(What is being asked) When you reach the line in the listing below that contains "The width and height of the screenshot is (344, 248).", begin returning lines exactly as written, and stop after the line that contains "The width and height of the screenshot is (1062, 493).". Return no other lines.
%%
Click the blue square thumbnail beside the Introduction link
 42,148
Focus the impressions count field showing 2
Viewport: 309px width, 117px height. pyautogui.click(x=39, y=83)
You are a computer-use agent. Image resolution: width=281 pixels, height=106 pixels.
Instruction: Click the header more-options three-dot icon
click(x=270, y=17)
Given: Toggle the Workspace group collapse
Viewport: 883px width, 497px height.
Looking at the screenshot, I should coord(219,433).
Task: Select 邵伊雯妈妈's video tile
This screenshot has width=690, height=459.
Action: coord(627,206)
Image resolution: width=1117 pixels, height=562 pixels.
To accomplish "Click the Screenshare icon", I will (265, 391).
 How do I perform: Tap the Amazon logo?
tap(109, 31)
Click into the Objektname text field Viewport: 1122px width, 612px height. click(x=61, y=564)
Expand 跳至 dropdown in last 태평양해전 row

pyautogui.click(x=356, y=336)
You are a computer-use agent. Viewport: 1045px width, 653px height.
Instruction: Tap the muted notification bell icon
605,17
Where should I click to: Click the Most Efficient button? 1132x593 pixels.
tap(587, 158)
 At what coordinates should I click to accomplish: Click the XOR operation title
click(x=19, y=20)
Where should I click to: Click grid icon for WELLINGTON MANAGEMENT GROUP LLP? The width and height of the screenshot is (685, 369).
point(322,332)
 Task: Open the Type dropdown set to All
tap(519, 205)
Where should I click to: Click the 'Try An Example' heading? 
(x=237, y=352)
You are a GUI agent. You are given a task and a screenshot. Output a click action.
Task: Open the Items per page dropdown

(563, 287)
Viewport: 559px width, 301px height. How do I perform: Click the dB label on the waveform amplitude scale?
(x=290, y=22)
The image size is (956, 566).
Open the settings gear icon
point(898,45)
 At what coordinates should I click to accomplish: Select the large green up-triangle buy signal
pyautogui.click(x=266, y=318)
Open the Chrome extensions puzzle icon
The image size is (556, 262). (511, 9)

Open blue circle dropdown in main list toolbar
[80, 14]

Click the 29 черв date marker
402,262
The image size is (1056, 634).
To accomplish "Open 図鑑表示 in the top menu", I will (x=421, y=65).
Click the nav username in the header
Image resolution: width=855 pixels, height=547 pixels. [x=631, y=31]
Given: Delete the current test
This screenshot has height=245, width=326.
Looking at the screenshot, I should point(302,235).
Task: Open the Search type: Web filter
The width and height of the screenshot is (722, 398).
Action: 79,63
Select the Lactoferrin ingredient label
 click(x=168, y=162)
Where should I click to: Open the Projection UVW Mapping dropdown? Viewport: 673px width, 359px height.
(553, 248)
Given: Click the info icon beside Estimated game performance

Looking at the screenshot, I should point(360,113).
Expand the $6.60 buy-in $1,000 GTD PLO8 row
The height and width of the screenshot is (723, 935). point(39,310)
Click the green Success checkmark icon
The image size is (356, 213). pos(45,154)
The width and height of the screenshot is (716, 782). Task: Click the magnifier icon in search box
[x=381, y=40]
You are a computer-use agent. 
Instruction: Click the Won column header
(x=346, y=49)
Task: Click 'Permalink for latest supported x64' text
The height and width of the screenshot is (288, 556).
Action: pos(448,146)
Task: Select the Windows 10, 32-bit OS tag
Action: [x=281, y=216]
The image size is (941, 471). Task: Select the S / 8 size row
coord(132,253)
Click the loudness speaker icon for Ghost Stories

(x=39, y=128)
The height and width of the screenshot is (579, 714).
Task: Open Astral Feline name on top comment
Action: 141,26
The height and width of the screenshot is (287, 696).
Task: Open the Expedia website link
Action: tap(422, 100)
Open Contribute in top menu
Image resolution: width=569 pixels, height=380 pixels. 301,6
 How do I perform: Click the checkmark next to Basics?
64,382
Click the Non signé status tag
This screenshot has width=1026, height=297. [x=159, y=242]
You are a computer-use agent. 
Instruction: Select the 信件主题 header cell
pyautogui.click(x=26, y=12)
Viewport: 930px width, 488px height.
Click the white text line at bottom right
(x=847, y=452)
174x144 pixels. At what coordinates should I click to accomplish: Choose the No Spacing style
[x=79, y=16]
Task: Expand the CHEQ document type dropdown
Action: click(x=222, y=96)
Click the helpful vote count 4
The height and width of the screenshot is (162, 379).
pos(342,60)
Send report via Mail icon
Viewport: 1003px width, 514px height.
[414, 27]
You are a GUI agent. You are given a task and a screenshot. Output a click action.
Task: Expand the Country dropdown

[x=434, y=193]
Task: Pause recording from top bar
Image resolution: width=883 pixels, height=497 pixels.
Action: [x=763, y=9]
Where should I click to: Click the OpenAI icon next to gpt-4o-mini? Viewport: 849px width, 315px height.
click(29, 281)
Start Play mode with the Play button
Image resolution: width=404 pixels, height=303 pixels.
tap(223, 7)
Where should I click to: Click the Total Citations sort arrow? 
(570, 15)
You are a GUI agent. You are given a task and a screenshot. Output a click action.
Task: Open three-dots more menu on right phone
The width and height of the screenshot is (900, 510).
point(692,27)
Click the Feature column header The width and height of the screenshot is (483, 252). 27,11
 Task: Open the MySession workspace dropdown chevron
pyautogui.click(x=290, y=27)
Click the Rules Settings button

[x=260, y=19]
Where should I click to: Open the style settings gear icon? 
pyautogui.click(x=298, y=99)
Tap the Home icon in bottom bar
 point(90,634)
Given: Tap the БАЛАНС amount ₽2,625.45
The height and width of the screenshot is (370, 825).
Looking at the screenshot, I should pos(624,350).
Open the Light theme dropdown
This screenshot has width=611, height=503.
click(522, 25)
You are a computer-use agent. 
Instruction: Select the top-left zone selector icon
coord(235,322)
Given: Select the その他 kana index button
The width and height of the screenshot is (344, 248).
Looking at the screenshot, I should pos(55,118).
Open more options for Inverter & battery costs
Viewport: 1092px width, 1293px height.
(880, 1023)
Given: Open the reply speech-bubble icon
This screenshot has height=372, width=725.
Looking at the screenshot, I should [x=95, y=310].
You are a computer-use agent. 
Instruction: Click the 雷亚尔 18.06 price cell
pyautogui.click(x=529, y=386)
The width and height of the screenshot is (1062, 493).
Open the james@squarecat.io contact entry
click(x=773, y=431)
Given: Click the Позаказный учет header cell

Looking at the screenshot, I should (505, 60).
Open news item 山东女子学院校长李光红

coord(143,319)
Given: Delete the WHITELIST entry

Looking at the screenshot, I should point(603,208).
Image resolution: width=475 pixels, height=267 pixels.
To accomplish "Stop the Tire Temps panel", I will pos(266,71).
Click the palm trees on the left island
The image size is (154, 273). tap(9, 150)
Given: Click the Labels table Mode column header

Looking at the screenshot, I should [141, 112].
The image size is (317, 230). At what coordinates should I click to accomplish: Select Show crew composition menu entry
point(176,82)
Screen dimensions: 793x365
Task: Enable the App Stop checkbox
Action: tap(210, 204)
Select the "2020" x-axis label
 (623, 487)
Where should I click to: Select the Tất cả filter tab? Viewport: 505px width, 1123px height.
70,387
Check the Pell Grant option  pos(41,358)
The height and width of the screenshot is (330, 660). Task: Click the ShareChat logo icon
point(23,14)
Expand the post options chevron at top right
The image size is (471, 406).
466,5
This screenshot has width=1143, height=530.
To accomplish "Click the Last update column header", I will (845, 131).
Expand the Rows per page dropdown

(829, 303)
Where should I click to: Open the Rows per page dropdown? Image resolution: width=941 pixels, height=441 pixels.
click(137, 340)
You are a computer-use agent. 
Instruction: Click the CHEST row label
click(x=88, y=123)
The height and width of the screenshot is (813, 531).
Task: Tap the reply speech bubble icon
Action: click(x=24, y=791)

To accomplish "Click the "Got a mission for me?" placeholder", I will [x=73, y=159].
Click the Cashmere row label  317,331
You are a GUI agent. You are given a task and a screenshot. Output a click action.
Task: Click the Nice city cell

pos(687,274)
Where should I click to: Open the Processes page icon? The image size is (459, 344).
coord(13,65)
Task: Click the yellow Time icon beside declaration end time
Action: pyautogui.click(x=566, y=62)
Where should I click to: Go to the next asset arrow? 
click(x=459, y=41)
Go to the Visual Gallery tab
%%
(Exercise result)
The width and height of the screenshot is (344, 248).
Looking at the screenshot, I should pos(55,118).
Open more options for Inverter & battery costs
Viewport: 1092px width, 1293px height.
(880, 1023)
Given: Open the reply speech-bubble icon
This screenshot has height=372, width=725.
Looking at the screenshot, I should [x=95, y=310].
You are a computer-use agent. 
Instruction: Click the 雷亚尔 18.06 price cell
pyautogui.click(x=529, y=386)
The width and height of the screenshot is (1062, 493).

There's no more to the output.